WHAT TO DO — The records are to be copied in their entirety, exactly as given.

GIVEN DATA —

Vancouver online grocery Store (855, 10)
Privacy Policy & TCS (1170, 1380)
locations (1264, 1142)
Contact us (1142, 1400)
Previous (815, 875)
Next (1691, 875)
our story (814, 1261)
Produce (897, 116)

SOLVED PROBLEM —
Vancouver online grocery Store (855, 10)
Privacy Policy & TCS (1170, 1380)
locations (1264, 1142)
Contact us (1142, 1400)
Previous (815, 875)
Next (1691, 875)
our story (814, 1261)
Produce (897, 116)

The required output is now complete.